■ EXERCISE MATERIAL ■
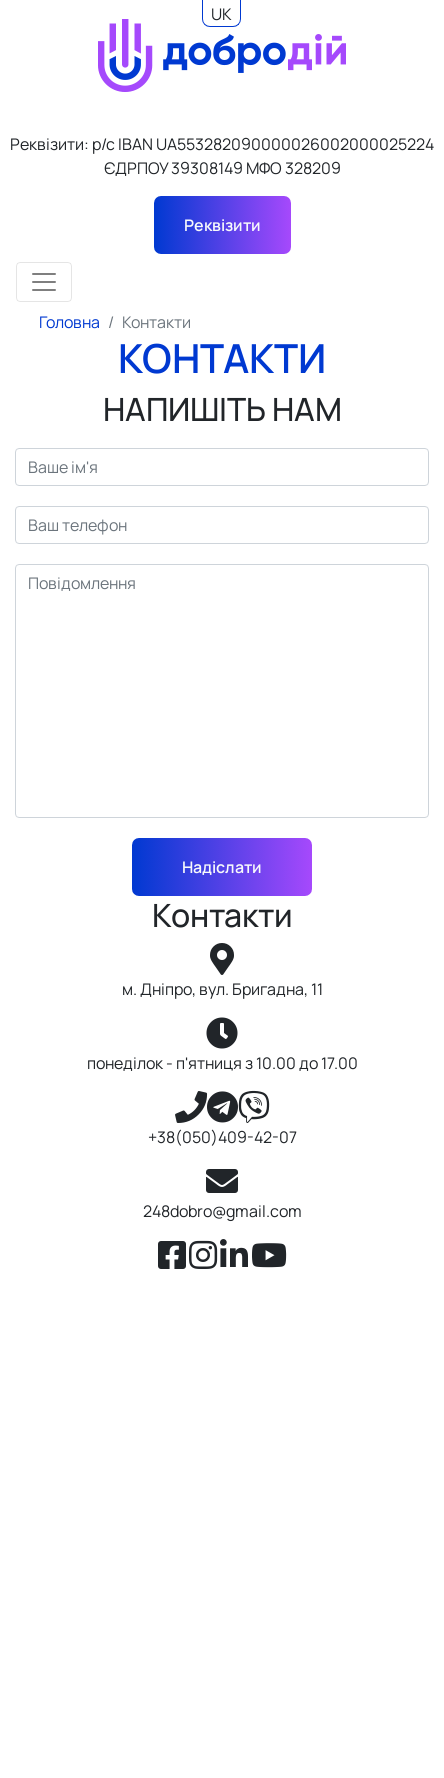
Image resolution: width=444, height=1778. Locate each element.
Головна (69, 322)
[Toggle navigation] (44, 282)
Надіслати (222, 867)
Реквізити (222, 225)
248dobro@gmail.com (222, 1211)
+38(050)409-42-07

■ TASK REQUIREMENTS ■
Copy the entries above word for word, omitting the pictures.

■ IN RESPONSE ■
Image resolution: width=444, height=1778. Locate each element.
Головна (69, 322)
[Toggle navigation] (44, 282)
Надіслати (222, 867)
Реквізити (222, 225)
248dobro@gmail.com (222, 1211)
+38(050)409-42-07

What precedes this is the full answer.